A Standard for Home Gateway Security
ETSI’s recently published TS 103 848 is one of a number of standards that ETSI is developing that derive from the security template for Internet of Things devices defined in ETSI EN 303 645. The reason that a standard for the security of Home Gateways is so important is embedded in its title. It protects our homes from the digital thief and burglar in the same way that our front doors protect our homes from the more traditional thief and burglar.
Protecting our home is something we can never be complacent about and the home gateway addresses the digital world and the gateways and windows into our lives that the digital world offers.
Home is often used as a synonym for security – it’s where we feel safe, it’s where we spend our private time, and only rarely do strangers come into our home and never uninvited. The need to be always connected, for work, for social life, for entertainment, for banking, now means that our homes have more and more guests in them and we need to be assured that they are welcome guests that don’t abuse our hospitality. The home gateway is, in many ways, the digital front door to our digital home, and like all our front doors we only want to allow visitors in when we’ve given them permission.
In ETSI the primacy of security in standards for communication has been a driver for a number of years. The growing concern of more and more internet connected devices prompted a number of ETSI members to bring their experience in national guidance and security development together and to develop EN 303 645 to act as a baseline for all IoT devices. The aim at the time was to bring all IoT devices to the market with a level of security that started to take away uncertainty for the buyer and user as to a device offering any security at all. This has been backed up by also standardising the tests for this base level of security in ETSI TS 103 848 Achieving this baseline has been hugely important as it now gives us the opportunity to build higher and deeper defences from a common and testable base. This is where we now sit with the Home Gateway — we are building on the success of EN 303 645, and moving it away from its IoT base into a much more complex environment, to again raise the barrier against the digital thieves and burglars intent on gaining access to our digital homes.
The approach in ETSI to IoT security, and more widely to device and service security, has been to establish a framework and baseline, and to build out from that to both validate it and to extend it for things just outside the baseline. In addition ETSI has been building guidance and examples of the application of the baseline, most recently encouraging a formal template to make it clear where the baseline is extended or, in rare cases, where it doesn’t apply.
In technical terms the core principles from EN 303 645 remain in place and are simply specialised and selectively strengthened. Thus all the core requirements from the baseline (see below) also apply to the home gateway.
- No universal default passwords – Extended for HG
- Implement a means to manage reports of vulnerabilities
- Keep software updated – Extended for HG
- Securely store sensitive security parameters – Extended for HG
- Communicate securely – Extended for HG
- Minimize exposed attack surfaces – Extended for HG
- Ensure software integrity – Extended for HG
- Ensure that personal data is secure
- Make systems resilient to outages
- Examine system telemetry data – Extended for HG
- Make it easy for users to delete user data
- Make installation and maintenance of devices easy – Extended for HG
- Validate input data
The extension to Home Gateway has to address the biggest diversion from many other IoT devices in that it straddles the home and internet environments. Whilst it’d be easy and naïve to suggest the internet environment is a wild and dangerous place, and home as one of peace and tranquillity, the approach taken isn’t all that far from that characterisation. In common with the generic IoT standard it is assumed that the user doesn’t have any specialist knowledge, and so security should be baked-in, maximised by default, and difficult to remove whilst also being as unobtrusive as possible. Obvious differences from the generic IoT model arising from the 2 faces of the Home Gateway are that the “internet” side is often managed by the service provider and the “home” side by the home administrator. The result is that the requirements from the generic IoT model are added to in order to ensure this key idea of separating the home and internet sides of the device is maintained.
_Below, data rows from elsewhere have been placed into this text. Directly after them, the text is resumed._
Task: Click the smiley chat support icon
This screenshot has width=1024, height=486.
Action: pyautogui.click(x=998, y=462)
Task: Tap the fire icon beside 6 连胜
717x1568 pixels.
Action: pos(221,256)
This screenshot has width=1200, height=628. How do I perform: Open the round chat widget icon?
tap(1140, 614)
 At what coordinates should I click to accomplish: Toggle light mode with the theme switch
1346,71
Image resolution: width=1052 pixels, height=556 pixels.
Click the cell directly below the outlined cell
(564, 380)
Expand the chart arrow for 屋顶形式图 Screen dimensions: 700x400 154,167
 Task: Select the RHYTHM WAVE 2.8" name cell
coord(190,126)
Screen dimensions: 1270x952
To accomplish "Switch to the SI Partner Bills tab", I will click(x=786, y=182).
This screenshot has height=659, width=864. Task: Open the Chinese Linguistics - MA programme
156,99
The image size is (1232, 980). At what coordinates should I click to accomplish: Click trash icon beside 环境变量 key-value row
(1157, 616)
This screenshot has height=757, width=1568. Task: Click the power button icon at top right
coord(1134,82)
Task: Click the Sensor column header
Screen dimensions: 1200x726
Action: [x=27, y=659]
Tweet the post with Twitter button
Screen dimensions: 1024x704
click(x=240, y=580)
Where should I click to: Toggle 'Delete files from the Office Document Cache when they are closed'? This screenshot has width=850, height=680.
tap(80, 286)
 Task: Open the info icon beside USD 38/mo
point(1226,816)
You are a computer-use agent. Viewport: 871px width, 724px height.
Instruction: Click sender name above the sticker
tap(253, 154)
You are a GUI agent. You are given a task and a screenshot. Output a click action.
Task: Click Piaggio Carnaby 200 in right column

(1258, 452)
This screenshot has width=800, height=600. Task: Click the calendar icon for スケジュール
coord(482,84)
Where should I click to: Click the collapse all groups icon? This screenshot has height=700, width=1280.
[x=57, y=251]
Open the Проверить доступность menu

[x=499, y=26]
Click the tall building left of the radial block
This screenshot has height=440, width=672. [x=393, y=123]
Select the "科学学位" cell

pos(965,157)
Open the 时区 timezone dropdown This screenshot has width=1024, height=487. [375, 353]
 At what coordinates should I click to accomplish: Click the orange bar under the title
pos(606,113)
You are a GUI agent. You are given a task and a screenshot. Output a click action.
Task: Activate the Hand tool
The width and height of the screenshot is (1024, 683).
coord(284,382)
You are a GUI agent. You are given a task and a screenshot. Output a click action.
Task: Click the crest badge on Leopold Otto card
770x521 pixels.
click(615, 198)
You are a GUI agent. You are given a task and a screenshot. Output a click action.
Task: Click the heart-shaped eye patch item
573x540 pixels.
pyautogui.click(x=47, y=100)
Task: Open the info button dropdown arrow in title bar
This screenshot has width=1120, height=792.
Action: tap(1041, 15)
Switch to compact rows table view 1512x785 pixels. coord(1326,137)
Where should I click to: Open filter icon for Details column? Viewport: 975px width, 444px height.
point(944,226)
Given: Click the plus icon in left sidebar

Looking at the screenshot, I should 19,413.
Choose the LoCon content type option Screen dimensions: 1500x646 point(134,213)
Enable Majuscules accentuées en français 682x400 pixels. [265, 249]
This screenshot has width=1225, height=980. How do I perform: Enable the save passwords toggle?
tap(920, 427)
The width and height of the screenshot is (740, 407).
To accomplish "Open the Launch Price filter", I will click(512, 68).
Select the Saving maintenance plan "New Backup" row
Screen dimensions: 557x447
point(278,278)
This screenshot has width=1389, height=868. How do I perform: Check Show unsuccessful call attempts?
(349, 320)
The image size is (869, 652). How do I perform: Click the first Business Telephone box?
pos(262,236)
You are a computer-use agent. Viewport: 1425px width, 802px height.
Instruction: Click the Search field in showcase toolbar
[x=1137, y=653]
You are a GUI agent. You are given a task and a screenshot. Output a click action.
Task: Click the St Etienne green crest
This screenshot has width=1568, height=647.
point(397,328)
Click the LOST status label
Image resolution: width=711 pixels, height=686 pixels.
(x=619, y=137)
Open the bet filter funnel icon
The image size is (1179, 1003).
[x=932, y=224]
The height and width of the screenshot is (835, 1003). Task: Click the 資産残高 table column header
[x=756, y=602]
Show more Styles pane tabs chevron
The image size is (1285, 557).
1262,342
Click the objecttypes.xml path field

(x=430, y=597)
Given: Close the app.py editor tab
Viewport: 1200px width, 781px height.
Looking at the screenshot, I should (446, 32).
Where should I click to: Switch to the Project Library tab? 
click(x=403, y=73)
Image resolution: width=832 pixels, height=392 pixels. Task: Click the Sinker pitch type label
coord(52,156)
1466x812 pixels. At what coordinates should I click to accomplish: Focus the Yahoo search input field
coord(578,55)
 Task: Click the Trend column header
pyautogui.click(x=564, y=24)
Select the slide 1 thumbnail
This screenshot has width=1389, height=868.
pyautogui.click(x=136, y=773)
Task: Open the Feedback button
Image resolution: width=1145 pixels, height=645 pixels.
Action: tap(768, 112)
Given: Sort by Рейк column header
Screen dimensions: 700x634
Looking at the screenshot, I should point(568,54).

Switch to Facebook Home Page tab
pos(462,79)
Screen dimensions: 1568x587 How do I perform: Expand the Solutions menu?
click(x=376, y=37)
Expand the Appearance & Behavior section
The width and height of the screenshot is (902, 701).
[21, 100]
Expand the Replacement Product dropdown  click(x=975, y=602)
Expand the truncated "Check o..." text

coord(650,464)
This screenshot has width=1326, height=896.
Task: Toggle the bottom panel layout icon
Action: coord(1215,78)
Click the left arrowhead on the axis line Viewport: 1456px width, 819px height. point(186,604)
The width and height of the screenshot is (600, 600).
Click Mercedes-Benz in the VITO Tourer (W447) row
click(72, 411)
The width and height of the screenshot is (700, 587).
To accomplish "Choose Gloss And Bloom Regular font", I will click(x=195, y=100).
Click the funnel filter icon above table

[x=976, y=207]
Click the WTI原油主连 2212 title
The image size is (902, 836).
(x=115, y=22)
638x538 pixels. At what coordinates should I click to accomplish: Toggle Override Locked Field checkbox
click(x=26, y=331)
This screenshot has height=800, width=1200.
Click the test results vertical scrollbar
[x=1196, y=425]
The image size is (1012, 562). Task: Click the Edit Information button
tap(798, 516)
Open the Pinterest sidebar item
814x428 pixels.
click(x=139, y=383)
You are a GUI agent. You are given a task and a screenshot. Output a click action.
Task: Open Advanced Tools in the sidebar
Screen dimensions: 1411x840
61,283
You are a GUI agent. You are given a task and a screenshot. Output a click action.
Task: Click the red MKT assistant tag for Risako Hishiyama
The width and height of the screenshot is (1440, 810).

What ETSI has developed with this new Home Gateway security document is important in that it makes it possible to achieve a high level of baseline security at the border of the internet and home. It also strengthens the idea that simple security models developed to be universal can indeed be extended and applied to vertical domains without invalidating the universal model. Furthermore in developing a template and guidance what ETSI’s CYBER group has been able to demonstrate that developing standards are important. During the entire development of the Home Gateway requirements, and continuing in the development of test and validation of the requirements, there has been involvement from all parts of the stakeholder community. This means developers, manufacturers, operators, regulator and testers have all come together to make the common baseline a useful one. Standards here are intended to be challenging and to push to the front of state of the art, and then to lead from the front. The Internet of Things is a good model for this as it forces acknowledgement of the connected world, of complex supply chains, and of complex stakeholder involvement. Its success to date is acknowledgement that standards can make things work securely.
Scott Cadzow
Scott Cadzow, Vice Chair of ETSI Encrypted Traffic Integration Industry Specification Group, participant to ETSI Technical Committee CYBER.